Dune: Awakening segue surpreendendo a comunidade com seu conceito ousado e sistema multiplayer em larga escala. Após a fase beta voltada à imprensa e criadores de conteúdo, muitos players ficaram com dúvidas sobre o verdadeiro escopo do título — especialmente no que diz respeito à estrutura dos servidores e mecânicas online. Em comunicado recente, a Funcom esclareceu como o jogo funciona, destacando a fusão entre sobrevivência, construção, mundo aberto e interação entre centenas de jogadores em um mesmo ecossistema dinâmico.
Ao contrário do que o rótulo “MMO” costuma sugerir, o título não segue a fórmula clássica do gênero. O foco está em sistemas de sobrevivência e crafting detalhados, com desafios ambientais como tempestades de areia, radiação e a constante necessidade de hidratação. Ainda assim, o game vai além do habitual, com uma estrutura de servidores interligados por “mundos” compostos de pelo menos 20 servidores. O jogador começa na Bacia de Hagga — uma área persistente com até 40 pessoas simultaneamente, mas capaz de comportar centenas ao longo do dia. De lá, pode visitar outras regiões como centrais sociais e o Deserto Profundo, este último voltado ao PvP e exploração intensa, com eventos e ciclos dinâmicos.
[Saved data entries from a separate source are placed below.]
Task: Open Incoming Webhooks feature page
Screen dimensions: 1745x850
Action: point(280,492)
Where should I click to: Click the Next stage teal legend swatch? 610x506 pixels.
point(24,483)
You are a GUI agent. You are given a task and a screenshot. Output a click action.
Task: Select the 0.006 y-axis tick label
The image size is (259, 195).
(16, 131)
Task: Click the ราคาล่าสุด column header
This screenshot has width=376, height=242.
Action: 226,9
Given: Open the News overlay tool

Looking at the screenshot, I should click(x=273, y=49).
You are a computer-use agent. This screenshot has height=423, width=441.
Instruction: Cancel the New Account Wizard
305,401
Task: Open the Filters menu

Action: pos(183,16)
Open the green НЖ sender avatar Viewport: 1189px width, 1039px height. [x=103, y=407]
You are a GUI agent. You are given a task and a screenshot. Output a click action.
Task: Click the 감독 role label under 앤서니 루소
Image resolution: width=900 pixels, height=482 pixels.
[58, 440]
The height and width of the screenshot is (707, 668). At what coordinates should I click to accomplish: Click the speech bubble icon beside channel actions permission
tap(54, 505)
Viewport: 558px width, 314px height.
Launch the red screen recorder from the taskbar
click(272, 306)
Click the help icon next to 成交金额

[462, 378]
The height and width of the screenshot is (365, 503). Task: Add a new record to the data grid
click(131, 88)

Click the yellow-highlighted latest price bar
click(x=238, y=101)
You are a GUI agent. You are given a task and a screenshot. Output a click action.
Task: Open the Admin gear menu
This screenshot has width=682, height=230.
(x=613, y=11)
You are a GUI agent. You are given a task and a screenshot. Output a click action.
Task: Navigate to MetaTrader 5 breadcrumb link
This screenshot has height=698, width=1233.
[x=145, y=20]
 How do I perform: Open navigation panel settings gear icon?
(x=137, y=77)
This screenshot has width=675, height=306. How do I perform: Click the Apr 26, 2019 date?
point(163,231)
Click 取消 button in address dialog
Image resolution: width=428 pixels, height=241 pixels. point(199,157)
A proposta da Funcom visa superar limitações técnicas comuns em jogos de sobrevivência. O uso do Mapa do Planeta permite transitar entre mapas sem perder progresso, e o Mercado global facilita negociações entre jogadores de diferentes servidores. Além disso, a equipe garantiu que haverá suporte robusto para evitar sobrecarga — incluindo filas automatizadas para login e servidores localizados em várias regiões do mundo. Embora modos offline ou servidores privados não estejam disponíveis no lançamento, está previsto que tais opções sejam implementadas futuramente, mantendo a proposta de uma experiência massiva, mas com espaço para grupos fechados.